Problem details:
From the records below, please return each line that holds the word "Given".

Data shown:
-*-*-

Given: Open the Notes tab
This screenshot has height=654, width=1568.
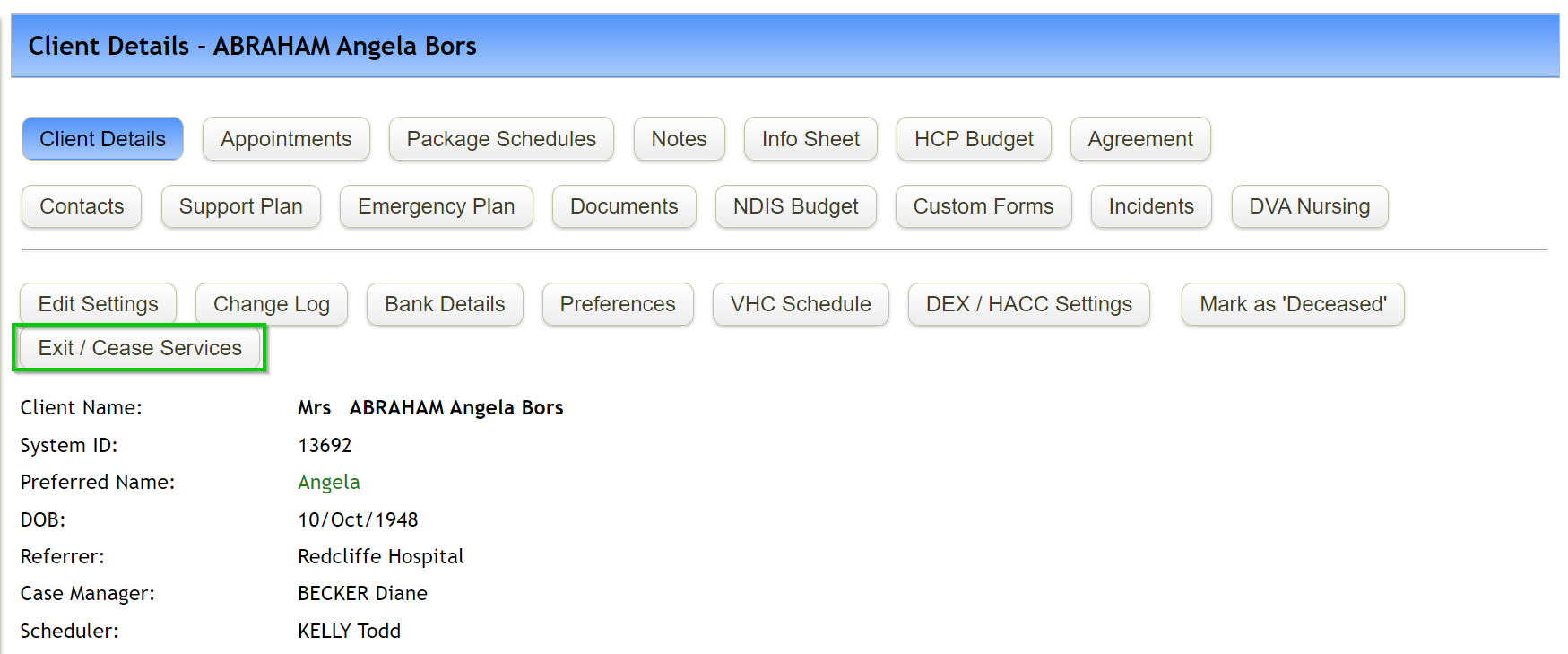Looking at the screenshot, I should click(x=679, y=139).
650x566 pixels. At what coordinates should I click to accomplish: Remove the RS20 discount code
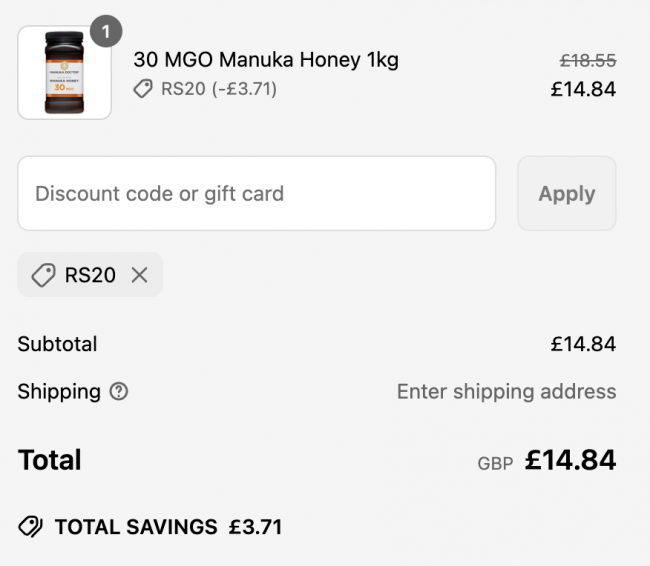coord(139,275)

-*-*-

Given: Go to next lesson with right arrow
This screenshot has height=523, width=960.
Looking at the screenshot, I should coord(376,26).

-*-*-

Final answer:
Given: Open the Notes tab
Given: Go to next lesson with right arrow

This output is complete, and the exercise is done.